Extracted material>
- - - -
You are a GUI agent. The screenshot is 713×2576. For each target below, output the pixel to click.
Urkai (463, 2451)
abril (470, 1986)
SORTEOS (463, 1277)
- - - -
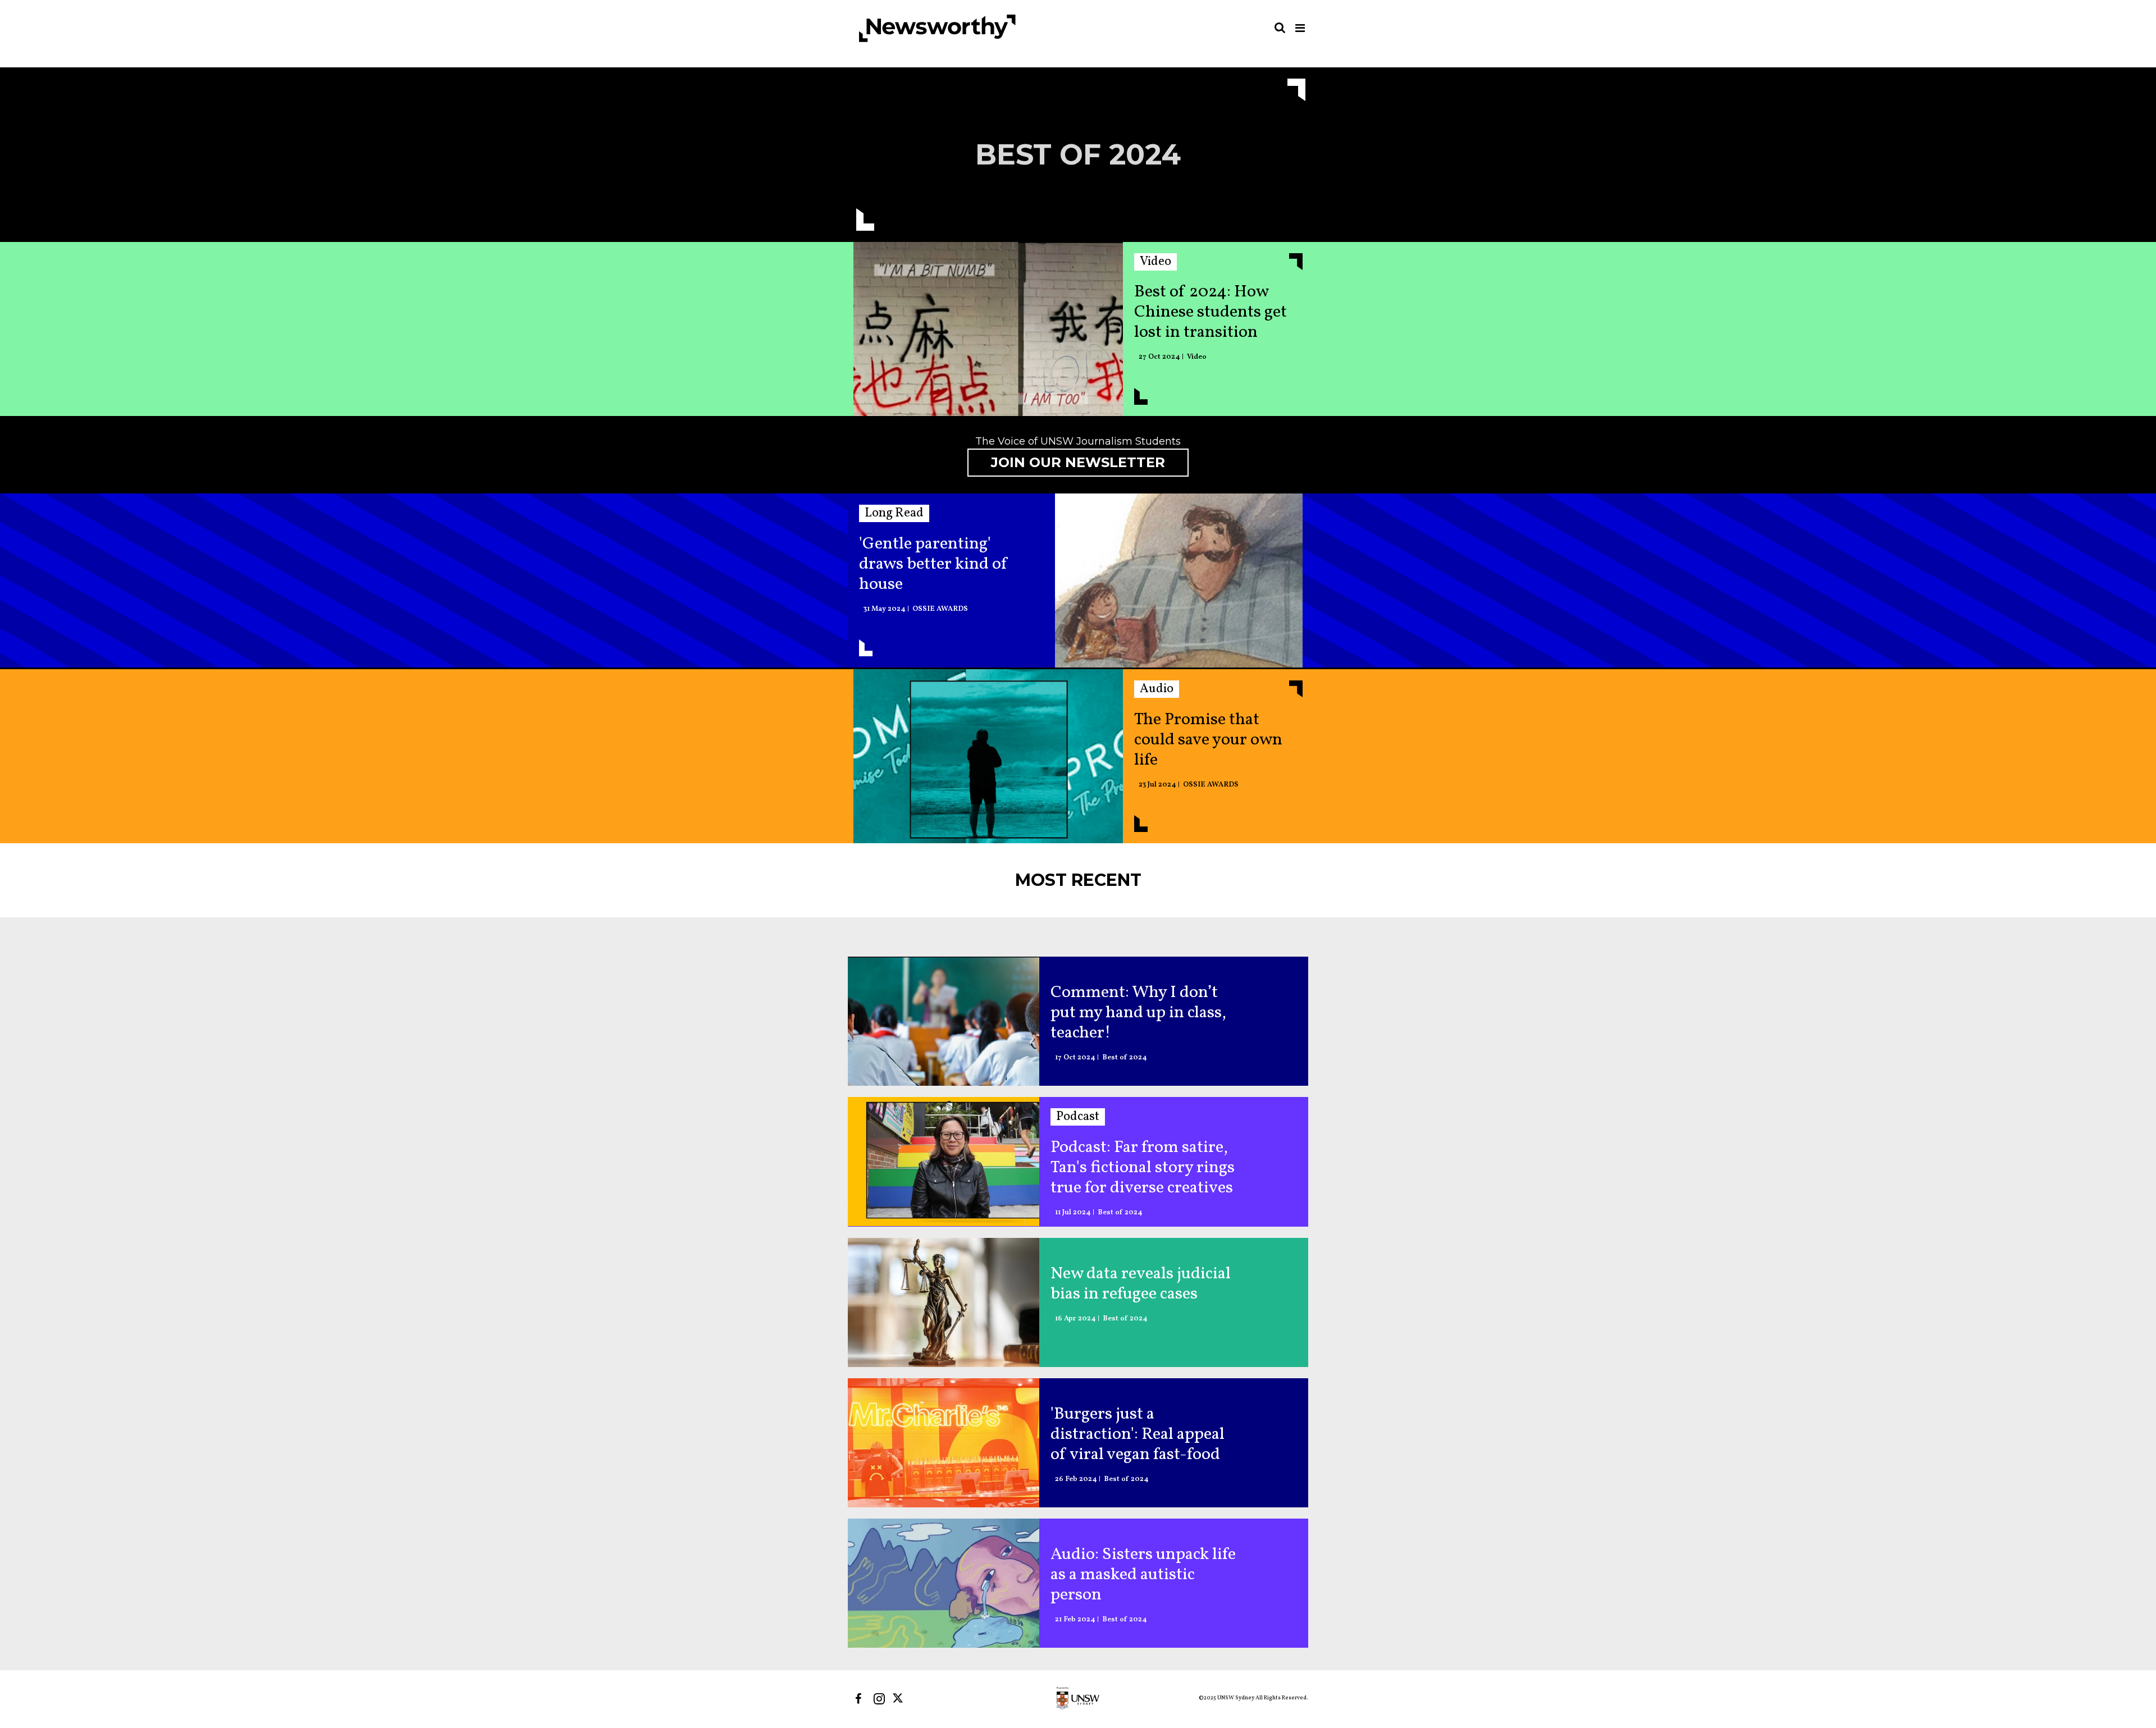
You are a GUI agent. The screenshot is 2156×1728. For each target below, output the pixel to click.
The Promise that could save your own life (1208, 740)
- - - -
The reply should consist solely of the lines above from the one that has "You are a GUI agent. The screenshot is 713×2576." through the one that has "SORTEOS (463, 1277)", reproduced exactly.

You are a GUI agent. The screenshot is 713×2576. For each target below, output the pixel to click.
Urkai (463, 2451)
abril (470, 1986)
SORTEOS (463, 1277)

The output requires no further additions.